DATA IN THIS EXERCISE: Begin

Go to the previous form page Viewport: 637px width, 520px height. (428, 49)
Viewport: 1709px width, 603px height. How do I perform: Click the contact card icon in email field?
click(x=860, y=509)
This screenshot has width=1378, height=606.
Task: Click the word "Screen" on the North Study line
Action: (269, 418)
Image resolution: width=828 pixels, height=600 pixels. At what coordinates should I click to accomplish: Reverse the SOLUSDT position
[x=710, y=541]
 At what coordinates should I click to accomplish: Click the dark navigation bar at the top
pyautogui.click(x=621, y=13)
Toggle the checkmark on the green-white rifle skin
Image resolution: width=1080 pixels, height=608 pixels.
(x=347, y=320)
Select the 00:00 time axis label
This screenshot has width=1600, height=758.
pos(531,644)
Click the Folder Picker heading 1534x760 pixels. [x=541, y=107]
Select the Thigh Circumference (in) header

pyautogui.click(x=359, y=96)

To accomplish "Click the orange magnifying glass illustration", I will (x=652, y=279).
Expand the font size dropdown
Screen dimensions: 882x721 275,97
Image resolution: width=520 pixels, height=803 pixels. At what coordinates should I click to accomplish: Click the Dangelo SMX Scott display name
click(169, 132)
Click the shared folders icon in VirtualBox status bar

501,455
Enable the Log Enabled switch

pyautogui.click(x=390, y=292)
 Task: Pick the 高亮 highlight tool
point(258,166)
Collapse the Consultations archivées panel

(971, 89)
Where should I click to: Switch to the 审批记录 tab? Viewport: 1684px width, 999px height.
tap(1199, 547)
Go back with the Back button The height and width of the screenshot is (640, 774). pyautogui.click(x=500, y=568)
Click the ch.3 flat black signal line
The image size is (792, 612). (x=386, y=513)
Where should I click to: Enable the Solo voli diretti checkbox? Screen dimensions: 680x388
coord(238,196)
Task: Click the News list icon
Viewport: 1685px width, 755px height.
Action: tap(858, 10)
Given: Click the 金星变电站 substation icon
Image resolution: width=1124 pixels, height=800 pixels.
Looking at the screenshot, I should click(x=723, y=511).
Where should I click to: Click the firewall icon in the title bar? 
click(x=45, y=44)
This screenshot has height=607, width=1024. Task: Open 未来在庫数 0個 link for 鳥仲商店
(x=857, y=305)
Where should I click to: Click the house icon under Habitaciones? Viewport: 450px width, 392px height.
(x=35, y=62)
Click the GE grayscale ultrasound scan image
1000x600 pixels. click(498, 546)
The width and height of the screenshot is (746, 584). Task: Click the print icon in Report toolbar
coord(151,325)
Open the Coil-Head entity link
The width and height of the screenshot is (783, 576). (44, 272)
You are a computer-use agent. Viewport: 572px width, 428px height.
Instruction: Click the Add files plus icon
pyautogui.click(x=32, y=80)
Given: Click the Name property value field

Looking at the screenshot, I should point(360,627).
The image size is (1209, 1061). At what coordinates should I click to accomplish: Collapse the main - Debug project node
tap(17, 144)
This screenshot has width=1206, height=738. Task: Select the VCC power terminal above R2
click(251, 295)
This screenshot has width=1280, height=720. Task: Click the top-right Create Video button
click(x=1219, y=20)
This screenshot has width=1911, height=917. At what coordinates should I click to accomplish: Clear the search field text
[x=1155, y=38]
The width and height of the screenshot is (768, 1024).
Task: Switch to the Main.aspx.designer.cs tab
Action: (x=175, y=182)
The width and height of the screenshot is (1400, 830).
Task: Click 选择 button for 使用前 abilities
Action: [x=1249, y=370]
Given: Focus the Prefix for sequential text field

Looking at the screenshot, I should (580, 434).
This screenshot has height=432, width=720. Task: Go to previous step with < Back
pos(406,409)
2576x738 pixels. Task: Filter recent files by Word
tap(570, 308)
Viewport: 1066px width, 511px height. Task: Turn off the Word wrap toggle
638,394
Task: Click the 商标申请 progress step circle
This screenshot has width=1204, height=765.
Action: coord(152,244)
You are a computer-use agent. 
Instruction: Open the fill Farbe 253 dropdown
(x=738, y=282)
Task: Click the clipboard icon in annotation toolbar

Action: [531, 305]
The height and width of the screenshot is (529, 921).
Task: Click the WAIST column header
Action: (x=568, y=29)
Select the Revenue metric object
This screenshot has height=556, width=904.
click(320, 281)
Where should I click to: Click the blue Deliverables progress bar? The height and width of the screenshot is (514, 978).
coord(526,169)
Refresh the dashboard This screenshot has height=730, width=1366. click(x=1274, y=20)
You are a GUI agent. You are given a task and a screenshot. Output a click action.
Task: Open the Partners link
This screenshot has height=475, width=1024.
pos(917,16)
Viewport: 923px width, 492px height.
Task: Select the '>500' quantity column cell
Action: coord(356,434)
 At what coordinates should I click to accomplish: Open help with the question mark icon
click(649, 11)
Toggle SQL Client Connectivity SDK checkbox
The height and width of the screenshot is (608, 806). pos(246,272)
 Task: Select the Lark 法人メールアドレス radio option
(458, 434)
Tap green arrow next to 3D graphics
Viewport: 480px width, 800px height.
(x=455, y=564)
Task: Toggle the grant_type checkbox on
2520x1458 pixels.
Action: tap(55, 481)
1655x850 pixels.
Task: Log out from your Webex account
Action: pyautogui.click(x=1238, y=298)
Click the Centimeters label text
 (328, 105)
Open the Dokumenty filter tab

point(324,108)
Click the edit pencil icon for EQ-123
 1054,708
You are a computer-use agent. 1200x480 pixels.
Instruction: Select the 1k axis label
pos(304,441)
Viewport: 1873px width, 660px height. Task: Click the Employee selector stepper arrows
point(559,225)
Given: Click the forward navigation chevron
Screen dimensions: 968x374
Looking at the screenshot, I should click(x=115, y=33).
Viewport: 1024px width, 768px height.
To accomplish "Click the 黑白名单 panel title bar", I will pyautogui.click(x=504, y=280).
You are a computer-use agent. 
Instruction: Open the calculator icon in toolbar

DATA IN THIS EXERCISE: End

### TASK INSTRUCTIONS
Copy out every line of the listing that contains the string "agent".

### EXERCISE RESULT
You are a computer-use agent. Viewport: 572px width, 428px height.
You are a computer-use agent. 
You are a GUI agent. You are given a task and a screenshot. Output a click action.
You are a computer-use agent. 1200x480 pixels.
You are a computer-use agent. 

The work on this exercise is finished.